I have plenty of hypotheses for why that is (maybe I’m just a terrible email marketer) and what I would do different next time. But the point is - don’t overemphasize the value of this list vs an actual product signup.

The (probably) unavoidable limits of idea validation

Throughout all of this, it’s important to keep in mind that there are limits to how much you can learn without asking someone to pay for AND USE your product.

We had 300 people on our mailing list when we launched MetaMonster, only a handful have created accounts, and to-date none of them have converted to paying customers.

We had 9 people who told us in interviews that they were interested in being customers at prices ranging from $50 per month to low thousands per month, and to-date none of them have converted to paying customers.

We had 13 people who we gave free access to the alpha version of our product, and only 5 people have generated metadata for more than 10 pages. One of the people who I thought was a lock to be an early customer still hasn’t run a single generation. Another who seemed like a perfect fit and told me she would “use it daily,” has optimized 24 pages and hasn’t used the product in over a month.

It’s possible that asking people in interviews to pre-pa could have given us more accurate info, or that charging alpha users from day one would have given them more incentive to use the product. I certainly could have done a better job sending out updates and keeping users on our waiting list warm.

But I’ve talked to multiple founder friends who have tried it all, and results are mixed.
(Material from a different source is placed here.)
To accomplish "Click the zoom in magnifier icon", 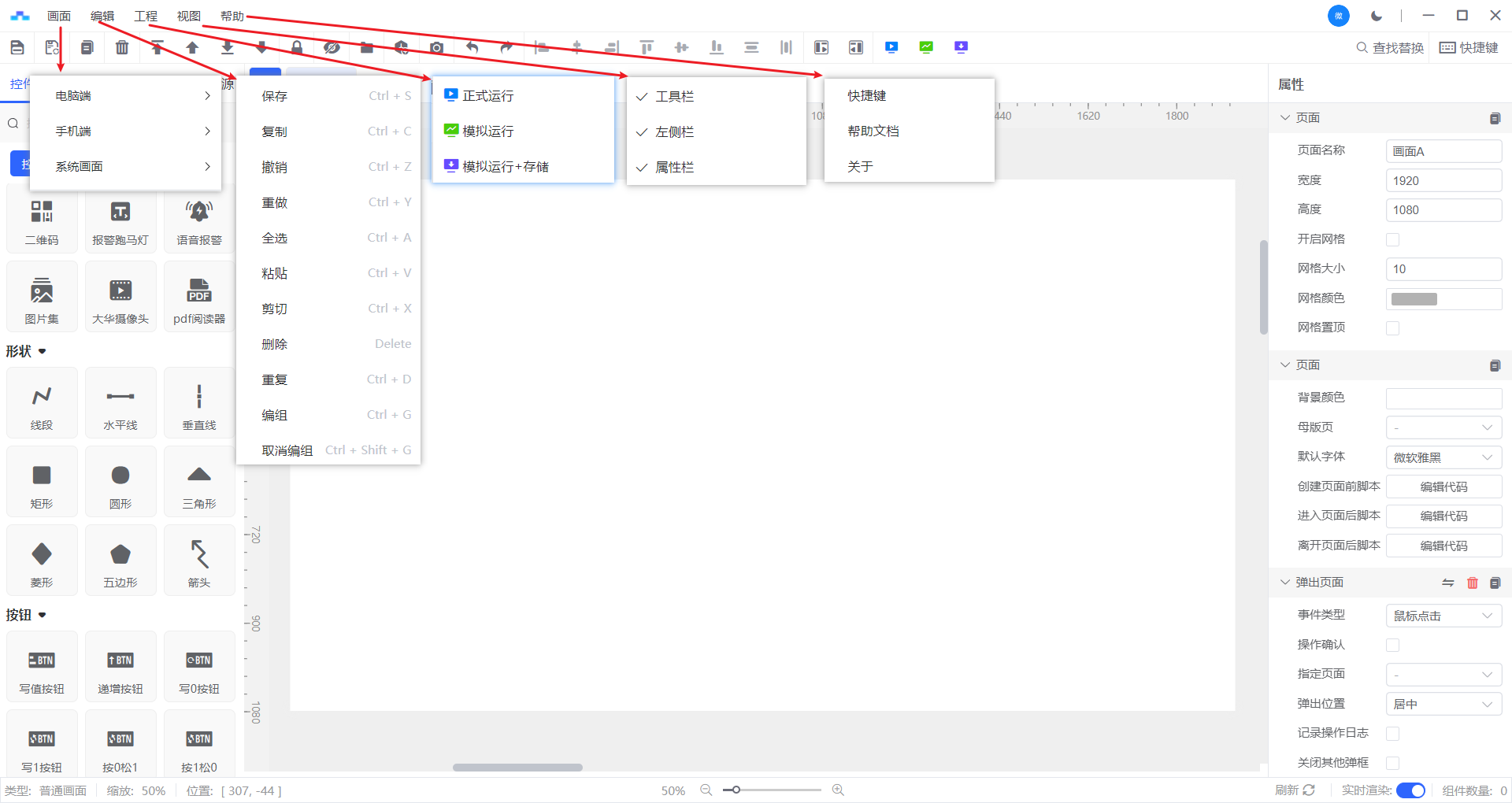I will (x=838, y=790).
One friend said that even when he got people to pre-pay, only a few of them actually used the product.

There are so many things that can change when it comes time for someone you talked to before the product was built to actually adopt your product.

  • They think the problem is more painful than it actually is
  • Your initial implementation is incomplete, buggy, or hard to use
  • They get pushback from other members of their team
  • People get busy and priorities shift

The reality is that there will always be limits to what you can learn before you have a product.

That doesn’t mean validation isn’t worthwhile, but there is no box you can check to say, “yes this is validated, it will work now.” Product development is a constant, ongoing process of trying to figure out where you are on the product/market fit spectrum, why, and then moving your way towards stronger fit.

The gap between what you can and can’t learn with product validation is where your product sense comes in.

So my recommendation is to do the work, talk to users, start testing your marketing channels, and then ship fast and repeat.